## [What you have to do]
Report how many lines of the material below contain the word "tick". Give only the number.

## [Listed records]
[Begin]

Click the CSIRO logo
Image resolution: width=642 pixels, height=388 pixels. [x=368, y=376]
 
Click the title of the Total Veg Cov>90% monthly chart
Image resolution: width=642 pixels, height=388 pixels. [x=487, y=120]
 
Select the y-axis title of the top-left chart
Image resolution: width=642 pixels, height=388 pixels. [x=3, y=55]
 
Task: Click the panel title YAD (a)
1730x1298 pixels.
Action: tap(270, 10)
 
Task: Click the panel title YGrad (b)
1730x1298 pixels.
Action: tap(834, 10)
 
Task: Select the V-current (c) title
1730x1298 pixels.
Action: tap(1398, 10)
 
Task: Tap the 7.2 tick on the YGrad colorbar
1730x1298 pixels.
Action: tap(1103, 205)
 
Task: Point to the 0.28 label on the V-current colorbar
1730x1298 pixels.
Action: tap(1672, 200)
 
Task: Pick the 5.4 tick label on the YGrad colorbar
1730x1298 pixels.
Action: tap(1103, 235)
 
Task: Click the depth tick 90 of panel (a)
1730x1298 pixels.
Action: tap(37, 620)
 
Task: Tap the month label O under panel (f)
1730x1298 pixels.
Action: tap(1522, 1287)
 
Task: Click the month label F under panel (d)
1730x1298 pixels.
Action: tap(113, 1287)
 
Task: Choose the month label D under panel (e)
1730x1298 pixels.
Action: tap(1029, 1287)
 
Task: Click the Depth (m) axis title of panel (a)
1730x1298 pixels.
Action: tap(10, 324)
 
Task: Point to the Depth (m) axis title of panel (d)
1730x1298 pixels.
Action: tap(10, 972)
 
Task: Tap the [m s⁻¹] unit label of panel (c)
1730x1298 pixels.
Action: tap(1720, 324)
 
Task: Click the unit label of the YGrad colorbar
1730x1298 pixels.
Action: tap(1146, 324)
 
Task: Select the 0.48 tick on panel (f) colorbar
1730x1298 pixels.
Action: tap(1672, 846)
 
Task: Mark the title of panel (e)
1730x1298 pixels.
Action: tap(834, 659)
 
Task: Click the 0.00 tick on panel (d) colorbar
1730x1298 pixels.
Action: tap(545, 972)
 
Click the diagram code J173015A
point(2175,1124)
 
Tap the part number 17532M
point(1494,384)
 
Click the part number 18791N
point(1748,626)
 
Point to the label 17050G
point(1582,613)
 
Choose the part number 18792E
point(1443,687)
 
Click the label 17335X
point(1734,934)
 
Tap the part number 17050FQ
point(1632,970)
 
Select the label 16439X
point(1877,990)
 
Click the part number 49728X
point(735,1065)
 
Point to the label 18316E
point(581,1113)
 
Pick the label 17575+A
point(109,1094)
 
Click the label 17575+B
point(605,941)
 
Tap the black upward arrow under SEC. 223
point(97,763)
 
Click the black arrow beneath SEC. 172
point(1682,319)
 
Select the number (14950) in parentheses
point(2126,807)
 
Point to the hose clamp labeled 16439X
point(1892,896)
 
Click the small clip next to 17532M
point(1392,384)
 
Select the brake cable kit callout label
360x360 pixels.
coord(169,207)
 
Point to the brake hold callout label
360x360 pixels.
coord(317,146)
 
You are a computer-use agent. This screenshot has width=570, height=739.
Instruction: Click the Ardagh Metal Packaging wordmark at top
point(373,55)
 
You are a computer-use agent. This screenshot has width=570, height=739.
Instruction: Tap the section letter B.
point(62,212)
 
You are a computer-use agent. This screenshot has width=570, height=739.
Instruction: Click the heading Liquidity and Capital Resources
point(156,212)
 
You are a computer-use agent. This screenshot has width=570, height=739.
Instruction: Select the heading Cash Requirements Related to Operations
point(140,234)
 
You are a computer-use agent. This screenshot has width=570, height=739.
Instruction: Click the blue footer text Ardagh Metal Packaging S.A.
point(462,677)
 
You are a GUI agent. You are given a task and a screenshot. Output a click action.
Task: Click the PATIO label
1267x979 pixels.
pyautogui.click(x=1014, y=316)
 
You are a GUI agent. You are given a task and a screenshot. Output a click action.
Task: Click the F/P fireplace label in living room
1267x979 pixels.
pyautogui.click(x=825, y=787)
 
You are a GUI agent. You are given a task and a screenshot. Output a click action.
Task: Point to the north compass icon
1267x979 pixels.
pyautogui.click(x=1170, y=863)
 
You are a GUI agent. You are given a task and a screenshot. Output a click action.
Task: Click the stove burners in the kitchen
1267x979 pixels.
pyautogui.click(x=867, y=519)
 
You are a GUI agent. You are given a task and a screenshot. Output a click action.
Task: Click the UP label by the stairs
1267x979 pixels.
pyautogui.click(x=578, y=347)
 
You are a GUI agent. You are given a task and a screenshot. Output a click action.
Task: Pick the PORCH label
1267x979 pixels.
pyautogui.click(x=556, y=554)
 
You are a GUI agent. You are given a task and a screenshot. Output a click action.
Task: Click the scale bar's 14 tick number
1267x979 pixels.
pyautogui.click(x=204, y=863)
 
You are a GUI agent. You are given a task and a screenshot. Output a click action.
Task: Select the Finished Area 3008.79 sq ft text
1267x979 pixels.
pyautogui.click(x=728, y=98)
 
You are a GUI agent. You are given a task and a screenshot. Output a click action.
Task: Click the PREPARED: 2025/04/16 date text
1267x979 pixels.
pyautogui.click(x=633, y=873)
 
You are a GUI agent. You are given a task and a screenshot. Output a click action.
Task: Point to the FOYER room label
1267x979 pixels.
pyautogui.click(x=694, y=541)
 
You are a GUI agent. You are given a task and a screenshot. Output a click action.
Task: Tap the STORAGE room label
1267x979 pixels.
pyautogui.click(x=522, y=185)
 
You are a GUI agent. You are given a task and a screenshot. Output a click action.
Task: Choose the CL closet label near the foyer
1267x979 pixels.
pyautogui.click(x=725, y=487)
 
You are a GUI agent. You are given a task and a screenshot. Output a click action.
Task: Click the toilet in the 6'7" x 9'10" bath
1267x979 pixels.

[End]

## [Result for this task]
6